Provided data section start

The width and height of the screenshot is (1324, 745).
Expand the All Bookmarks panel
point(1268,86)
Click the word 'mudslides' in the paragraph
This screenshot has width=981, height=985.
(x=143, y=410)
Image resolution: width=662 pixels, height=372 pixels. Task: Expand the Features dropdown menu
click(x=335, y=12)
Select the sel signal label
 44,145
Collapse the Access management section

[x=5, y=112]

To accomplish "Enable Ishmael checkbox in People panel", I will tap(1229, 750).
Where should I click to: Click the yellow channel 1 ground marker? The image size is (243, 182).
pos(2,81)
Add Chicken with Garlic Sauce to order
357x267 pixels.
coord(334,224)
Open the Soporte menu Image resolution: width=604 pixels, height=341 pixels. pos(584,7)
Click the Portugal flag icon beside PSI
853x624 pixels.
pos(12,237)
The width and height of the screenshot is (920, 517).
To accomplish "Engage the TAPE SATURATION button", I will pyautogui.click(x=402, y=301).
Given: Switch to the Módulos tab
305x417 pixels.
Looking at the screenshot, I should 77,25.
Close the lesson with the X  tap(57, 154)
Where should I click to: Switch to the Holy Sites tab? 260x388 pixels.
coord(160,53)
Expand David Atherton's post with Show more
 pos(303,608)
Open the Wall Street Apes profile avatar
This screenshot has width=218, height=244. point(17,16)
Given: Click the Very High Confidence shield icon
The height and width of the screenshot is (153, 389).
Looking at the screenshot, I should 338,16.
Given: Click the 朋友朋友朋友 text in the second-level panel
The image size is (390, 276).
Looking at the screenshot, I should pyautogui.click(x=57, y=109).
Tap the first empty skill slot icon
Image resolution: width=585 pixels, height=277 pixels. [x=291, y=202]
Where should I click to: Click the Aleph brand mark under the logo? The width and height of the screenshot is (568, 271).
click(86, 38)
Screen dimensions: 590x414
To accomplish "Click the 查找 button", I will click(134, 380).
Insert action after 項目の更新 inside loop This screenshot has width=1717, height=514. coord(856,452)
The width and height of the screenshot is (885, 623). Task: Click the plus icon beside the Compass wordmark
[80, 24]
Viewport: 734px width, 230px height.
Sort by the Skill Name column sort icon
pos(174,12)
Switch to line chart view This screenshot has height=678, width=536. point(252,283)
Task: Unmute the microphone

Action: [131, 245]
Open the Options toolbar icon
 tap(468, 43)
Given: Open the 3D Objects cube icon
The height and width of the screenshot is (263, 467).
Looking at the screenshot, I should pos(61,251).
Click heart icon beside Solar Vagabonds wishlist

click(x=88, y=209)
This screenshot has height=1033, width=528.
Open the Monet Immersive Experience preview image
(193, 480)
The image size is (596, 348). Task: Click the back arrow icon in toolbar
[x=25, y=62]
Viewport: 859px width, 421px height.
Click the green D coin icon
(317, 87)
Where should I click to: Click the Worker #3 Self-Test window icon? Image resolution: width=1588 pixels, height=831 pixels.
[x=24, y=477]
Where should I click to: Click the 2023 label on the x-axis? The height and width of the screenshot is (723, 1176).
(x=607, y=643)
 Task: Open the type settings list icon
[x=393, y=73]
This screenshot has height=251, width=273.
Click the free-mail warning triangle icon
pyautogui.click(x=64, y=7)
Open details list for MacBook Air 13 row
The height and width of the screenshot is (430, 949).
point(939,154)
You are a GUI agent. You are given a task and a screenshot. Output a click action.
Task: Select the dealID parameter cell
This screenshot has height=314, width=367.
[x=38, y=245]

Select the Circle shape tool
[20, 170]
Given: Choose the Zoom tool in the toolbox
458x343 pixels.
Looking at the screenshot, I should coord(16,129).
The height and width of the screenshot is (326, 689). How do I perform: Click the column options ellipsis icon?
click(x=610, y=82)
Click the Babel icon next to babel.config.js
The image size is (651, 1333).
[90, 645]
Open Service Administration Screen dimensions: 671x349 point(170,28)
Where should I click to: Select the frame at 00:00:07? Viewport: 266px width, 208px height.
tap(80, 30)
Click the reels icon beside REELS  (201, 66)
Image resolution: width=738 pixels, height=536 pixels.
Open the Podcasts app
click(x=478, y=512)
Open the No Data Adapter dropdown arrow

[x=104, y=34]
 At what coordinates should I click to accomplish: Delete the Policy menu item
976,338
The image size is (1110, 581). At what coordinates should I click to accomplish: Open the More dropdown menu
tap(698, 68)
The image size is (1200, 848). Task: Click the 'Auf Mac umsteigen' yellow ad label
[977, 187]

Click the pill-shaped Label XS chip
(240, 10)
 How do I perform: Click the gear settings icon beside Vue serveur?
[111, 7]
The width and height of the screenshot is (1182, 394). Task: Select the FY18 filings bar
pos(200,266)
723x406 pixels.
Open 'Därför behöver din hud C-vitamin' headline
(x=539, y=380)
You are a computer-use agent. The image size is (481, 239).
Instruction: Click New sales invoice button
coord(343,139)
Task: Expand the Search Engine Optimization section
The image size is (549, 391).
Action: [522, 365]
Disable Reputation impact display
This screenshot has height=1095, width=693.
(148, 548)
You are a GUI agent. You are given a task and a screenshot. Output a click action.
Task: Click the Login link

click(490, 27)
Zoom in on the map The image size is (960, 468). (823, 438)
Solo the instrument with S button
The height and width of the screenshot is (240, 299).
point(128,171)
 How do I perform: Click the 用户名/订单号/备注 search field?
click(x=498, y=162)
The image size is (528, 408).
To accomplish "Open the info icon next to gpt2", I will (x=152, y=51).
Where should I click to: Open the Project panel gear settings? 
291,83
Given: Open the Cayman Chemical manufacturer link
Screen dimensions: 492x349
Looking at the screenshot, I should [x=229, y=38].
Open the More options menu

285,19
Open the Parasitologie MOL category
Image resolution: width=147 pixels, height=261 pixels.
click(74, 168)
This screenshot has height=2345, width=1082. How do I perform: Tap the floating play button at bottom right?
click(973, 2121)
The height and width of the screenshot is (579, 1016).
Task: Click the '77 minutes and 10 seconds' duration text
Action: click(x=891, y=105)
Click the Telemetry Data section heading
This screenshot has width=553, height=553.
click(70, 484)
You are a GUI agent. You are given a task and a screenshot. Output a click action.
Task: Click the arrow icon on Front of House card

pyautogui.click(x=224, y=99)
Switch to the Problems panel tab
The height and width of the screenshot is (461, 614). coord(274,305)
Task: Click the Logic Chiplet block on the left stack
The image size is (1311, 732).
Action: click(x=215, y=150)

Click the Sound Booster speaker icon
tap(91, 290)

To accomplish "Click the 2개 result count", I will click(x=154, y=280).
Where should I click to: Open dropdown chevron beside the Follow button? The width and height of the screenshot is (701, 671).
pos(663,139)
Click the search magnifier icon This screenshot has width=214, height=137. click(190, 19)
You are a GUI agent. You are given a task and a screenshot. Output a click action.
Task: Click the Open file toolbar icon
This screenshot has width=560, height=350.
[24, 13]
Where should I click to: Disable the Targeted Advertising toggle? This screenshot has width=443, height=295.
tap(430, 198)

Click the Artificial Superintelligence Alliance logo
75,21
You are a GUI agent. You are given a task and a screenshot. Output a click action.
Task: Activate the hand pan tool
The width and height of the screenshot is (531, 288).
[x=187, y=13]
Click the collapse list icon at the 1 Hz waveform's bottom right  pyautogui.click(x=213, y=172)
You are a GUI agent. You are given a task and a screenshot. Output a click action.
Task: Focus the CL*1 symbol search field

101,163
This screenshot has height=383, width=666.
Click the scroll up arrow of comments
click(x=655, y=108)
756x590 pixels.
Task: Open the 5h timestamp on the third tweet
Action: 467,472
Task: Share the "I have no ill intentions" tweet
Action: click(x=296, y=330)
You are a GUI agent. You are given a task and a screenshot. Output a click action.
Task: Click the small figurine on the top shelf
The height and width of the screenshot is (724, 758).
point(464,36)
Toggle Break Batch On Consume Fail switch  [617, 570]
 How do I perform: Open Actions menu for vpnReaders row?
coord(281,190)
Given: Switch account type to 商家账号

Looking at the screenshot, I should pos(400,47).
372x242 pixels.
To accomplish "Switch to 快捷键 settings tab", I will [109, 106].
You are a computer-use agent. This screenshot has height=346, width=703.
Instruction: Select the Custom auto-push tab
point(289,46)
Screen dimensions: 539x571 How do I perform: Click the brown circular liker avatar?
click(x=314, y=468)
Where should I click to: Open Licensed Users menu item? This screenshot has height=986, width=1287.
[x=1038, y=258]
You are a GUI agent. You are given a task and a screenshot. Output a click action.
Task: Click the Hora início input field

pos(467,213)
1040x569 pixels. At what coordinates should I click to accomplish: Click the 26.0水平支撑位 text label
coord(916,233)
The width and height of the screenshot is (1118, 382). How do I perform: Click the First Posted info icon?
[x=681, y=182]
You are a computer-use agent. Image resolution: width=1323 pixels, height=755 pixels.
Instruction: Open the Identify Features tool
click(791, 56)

Provided data section end

## Assignment:
Return, from the data, each line that has the word "will" in it.

## Response to this exercise:
To accomplish "Enable Ishmael checkbox in People panel", I will tap(1229, 750).
To accomplish "Engage the TAPE SATURATION button", I will pyautogui.click(x=402, y=301).
To accomplish "Click the 查找 button", I will click(134, 380).
To accomplish "Open the info icon next to gpt2", I will (x=152, y=51).
To accomplish "Click the 2개 result count", I will click(x=154, y=280).
To accomplish "Switch to 快捷键 settings tab", I will [109, 106].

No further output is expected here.